Legislation approved by the 2014 General Assembly charged the WPC with developing a plan for managing Connecticut's water resources and submitting it for legislative review by Jan. 1, 2018.

The draft plan follows 10 priority policy recommendations:

  1. Water management should follow scientific
    examples.
  2. As possible, remove obsolete water registrations.
  3. Encourage innovation in agricultural water
    practices.
  4. Water data (or access to it) should be centralized in
    a single database and/or portal to other sources.
  5. Consider Class B Water for individual non-potable
    uses if environmentally prudent and cost-effective,
    using guidelines to be developed by the WPC using
    the Triple Bottom Line metrics (environmental,
    social, economic).
  6. Develop an education and outreach strategy
    focusing on water conservation topics.
  7. The WPC should provide ongoing review of other
    Connecticut state plans in order to identify and
    address inconsistencies.
  8. Encourage regional water solutions where they are
    practical and beneficial.
  9. Reaffirm support for the protection of Class I
    and II land contributing to water supply. Expand
    protections to other watershed lands and land that
    feed aquifers used for public water supply or by
    private wells.
  10. Create a data-based water education program
    aimed at the general public and municipal officials

While public comments will be accepted online until Nov. 20, a hearing is also scheduled at Wallingford Town Hall on Nov. 8 from 6:30 to 8:30 pm that Rep.
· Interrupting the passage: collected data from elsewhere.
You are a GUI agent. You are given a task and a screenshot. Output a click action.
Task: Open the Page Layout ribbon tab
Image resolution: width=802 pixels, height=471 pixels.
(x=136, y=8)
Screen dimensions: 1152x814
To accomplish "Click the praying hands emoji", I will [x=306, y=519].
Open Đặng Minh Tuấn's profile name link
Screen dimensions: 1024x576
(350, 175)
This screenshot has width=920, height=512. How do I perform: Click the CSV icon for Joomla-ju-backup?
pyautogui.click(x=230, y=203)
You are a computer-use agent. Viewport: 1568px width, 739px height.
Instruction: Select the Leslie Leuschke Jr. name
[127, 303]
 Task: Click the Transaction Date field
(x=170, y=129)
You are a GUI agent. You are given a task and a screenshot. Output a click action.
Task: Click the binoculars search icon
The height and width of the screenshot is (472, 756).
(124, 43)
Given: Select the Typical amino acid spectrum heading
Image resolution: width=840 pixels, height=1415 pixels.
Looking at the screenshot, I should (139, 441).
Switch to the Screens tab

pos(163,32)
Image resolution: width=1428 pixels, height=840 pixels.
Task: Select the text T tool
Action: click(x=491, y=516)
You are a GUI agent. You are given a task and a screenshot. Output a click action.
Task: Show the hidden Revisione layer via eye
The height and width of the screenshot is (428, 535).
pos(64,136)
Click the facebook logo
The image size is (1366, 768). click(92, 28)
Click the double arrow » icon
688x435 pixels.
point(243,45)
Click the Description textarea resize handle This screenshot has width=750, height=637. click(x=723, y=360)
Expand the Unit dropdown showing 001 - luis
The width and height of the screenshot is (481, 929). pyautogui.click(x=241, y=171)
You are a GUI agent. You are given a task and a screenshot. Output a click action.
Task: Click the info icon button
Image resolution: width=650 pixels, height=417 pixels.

Mary Mushinsky (D-Wallingford) will host.

"The state's drinking water sources are among the highest quality in the United States," WPC chair Jack Betkoski said.

"We work to balance out-of-stream uses of water, like drinking water and industrial uses, and in-stream uses, like ecology and recreation.

"But there are many pressures on our water resources, and Connecticut's good fortune will continue only if we can manage those resources wisely and consistently in the future."